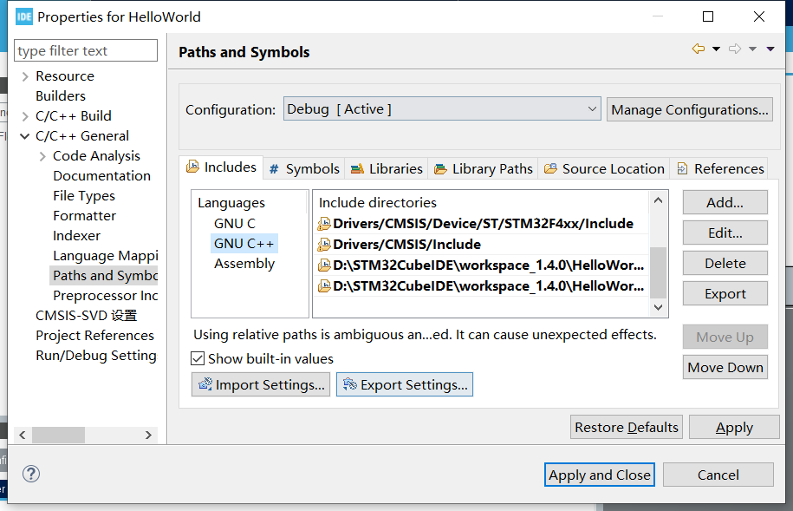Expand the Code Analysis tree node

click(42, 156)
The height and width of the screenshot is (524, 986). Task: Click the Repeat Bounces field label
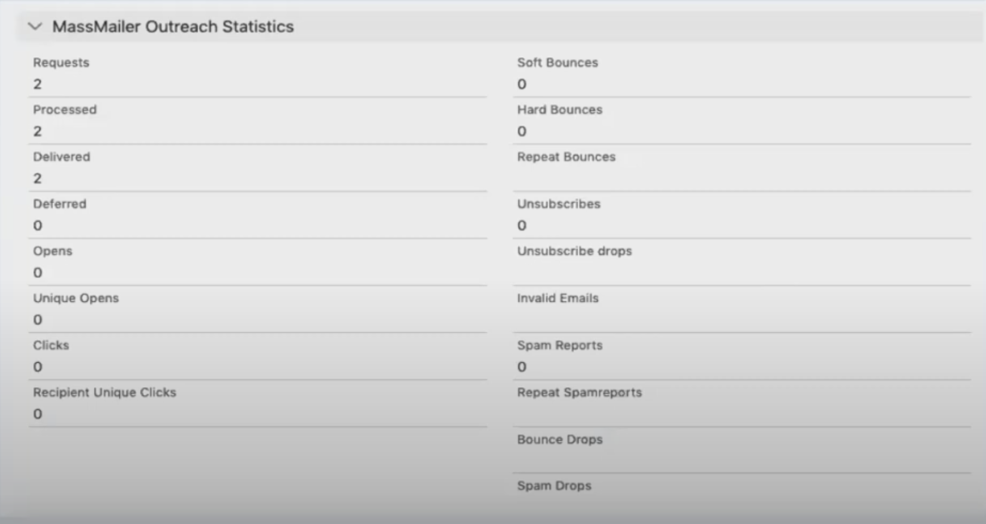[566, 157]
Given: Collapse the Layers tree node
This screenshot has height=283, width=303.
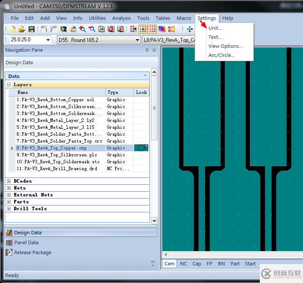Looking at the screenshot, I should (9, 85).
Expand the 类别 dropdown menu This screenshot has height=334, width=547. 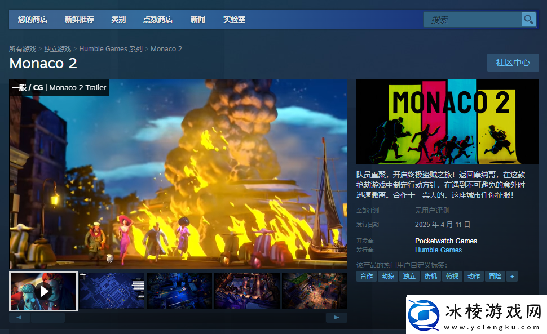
· · · · · · ·
EXERCISE INSTRUCTIONS
Rewrite all the entries above with "dropdown menu" changed to "drop-down list" and everything else kept the same, leaving out the pictures.

RESULT
Expand the Code Analysis tree node

click(42, 156)
The height and width of the screenshot is (524, 986). Task: Click the Repeat Bounces field label
[566, 157]
Given: Collapse the Layers tree node
This screenshot has height=283, width=303.
Looking at the screenshot, I should (9, 85).
Expand the 类别 drop-down list This screenshot has height=334, width=547. 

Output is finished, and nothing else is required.